QuickZTNA remote desktop uses WebRTC with JPEG-over-DataChannel for the media path. ICE negotiation attempts to establish a direct peer-to-peer connection first. When NAT traversal fails, the DataChannel falls back to TURN relay, which routes through one of the four QuickZTNA DERP/TURN droplets.

ICE server configuration: The handleRemoteDesktop handler reads enabled derp_regions from the database and builds ICE server entries for both STUN (port 3478) and TURN (port 3479, UDP and TCP). When no regions are configured, it falls back to stun:vpn.quickztna.com:3478 and turn:vpn.quickztna.com:3479. These same ICE servers are passed to the agent in the agent_commands parameters JSON (ice_servers field).

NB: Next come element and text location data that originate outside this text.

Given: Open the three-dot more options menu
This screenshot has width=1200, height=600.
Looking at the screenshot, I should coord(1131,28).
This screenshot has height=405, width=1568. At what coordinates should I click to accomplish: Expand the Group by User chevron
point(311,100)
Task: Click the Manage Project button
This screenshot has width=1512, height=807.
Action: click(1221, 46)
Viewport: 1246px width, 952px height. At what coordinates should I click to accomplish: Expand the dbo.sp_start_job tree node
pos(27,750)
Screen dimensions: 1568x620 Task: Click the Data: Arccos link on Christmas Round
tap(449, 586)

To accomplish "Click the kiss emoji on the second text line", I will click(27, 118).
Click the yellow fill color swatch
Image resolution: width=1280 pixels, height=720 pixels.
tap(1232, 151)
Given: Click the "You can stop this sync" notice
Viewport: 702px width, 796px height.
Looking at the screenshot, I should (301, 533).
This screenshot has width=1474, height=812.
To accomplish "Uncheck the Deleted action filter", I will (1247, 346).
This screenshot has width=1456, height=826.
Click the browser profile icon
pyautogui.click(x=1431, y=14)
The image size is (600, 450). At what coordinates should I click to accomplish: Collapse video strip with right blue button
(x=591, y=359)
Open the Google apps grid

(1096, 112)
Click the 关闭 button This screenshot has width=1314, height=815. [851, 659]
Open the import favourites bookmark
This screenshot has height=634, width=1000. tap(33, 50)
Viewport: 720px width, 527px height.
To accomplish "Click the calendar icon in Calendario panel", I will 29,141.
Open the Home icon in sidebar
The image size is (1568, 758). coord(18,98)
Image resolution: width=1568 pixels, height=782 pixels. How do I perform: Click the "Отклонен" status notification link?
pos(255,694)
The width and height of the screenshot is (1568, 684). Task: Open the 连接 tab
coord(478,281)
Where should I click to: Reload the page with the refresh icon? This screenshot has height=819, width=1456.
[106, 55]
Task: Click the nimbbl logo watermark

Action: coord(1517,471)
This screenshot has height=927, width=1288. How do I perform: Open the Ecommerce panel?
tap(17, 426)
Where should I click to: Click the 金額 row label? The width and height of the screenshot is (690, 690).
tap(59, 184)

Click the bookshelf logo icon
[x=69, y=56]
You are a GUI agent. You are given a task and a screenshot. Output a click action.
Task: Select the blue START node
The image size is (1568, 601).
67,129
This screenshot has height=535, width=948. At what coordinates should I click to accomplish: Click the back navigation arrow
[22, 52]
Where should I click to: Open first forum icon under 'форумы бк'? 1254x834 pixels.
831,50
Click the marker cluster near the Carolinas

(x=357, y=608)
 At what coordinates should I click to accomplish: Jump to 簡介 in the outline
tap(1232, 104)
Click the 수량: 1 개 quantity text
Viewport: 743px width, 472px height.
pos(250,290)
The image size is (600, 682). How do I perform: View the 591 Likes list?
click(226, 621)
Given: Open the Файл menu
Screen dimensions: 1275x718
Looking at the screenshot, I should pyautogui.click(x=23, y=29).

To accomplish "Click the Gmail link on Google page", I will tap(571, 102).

DERP relay droplets: Four DigitalOcean droplets serve as TURN relays:

  • blr1: 139.59.26.108
  • nyc1: 142.93.7.116
  • lon1: 142.93.39.6
  • sfo3: 137.184.190.98

Session continuity: The WebRTC RTCPeerConnection handles ICE candidate exchange and relay selection transparently. Once the DataChannel is established (whether P2P or relayed), the JPEG streaming and input injection pipelines operate identically — the relay is invisible to both session.go and RemoteDesktopViewer.tsx.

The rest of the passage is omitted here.